Tuesday, October 18, 2011

Regression

We are into week four of this regression period. It is very discouraging. Normally after two weeks Cameron gets better and comes back around. I can't help but think things like "Is this the beginning of the permanent decline?" or "is he going to get better this time at all?" He is still happy but tired and not able to do things that were easy for him before. He is much more sensitive to noise. He is getting overstimulated much easier and stiffening up frequently. Thankfully he is still seizure free.

We still have no diagnoses. All tests came back negative. They will be scheduling a muscle biopsy soon.

I've reached a weird place. I'm not sure I even want to know what he has anymore. I'm afraid if they tell me that he for sure has mitochondrial disease that I will break. I don't know that I can handle it.
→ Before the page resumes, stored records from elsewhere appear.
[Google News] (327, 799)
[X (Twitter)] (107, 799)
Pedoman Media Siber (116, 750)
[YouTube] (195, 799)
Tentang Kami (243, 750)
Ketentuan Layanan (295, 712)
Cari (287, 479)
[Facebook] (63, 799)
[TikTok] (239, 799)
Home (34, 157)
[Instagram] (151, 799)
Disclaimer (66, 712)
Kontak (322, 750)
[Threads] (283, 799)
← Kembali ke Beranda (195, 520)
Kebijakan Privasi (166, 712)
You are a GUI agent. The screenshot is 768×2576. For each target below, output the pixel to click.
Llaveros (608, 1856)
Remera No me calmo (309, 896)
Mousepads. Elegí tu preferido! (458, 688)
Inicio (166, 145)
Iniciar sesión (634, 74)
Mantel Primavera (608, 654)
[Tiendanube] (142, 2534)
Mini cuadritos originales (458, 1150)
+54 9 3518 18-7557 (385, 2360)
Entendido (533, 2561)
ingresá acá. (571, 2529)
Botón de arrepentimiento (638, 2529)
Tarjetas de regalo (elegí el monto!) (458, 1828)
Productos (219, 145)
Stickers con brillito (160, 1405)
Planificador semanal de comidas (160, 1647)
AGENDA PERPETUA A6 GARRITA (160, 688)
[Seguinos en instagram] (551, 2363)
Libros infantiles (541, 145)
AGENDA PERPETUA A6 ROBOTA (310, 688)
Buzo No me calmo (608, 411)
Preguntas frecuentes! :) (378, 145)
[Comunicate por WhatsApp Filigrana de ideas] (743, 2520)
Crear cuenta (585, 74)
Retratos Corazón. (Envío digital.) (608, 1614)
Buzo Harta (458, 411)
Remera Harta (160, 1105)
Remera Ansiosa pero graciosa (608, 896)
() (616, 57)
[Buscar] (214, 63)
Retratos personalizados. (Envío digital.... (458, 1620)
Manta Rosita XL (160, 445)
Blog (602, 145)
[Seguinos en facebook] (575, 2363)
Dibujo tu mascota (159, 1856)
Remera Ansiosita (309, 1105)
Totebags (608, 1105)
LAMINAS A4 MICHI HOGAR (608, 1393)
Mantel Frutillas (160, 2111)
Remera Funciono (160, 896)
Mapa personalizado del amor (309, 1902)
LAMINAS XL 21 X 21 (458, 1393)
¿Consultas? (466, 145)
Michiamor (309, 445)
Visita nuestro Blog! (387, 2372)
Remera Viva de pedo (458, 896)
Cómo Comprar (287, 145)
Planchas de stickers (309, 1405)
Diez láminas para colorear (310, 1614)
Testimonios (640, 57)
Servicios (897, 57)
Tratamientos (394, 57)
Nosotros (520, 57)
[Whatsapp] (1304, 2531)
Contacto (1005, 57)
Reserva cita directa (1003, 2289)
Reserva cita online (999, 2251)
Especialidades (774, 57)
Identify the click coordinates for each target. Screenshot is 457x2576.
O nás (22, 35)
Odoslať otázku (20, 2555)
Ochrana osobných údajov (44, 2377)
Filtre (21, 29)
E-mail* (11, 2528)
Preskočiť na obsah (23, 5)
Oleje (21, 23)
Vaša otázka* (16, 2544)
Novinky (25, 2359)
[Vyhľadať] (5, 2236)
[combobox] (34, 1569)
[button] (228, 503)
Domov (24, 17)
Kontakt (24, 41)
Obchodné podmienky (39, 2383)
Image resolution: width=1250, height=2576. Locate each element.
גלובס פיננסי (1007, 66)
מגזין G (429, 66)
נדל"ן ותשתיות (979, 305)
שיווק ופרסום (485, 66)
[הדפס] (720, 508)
It breaks my heart to read blogs and see videos of all the children with this awful disease.

My heart breaks even more to think my angel could have this ugly chronic disease.

Please continue to pray for peace and strength for our family but most importantly for Cameron's health.

Revelation 21:4
He will wipe every tear from their eyes, and there will be no more death or sorrow or crying or pain. All these things are gone forever.

Wednesday, October 5, 2011

Praying for Peace.

I had some awful dreams last night. About things I don't even want to speak aloud. Suffice to say they were about my worst fears for Cameron and our family.

It's been a while since I let myself get to that raw place and this morning I'm climbing out of it again. 

Cameron has had a rough few days and has been in another phase of regression. I suppose that is what has brought these feelings back around, but its OK because he WILL come through the other side and regain what he seems to have lost. 

When I really think about it I feel selfish and silly for letting these setbacks get me so upset. Cameron is a beautiful and fairly healthy boy and a tremendous blessing. There are other families out there that I know or just follow online and their everyday life has so much more pain. I think that knowing what they go through helps me to appreciate what we have but at the same time it scares me for what they say will come.

I just thought I would share a few songs and scriptures that help me in times like these in hopes that they may touch someone else as well.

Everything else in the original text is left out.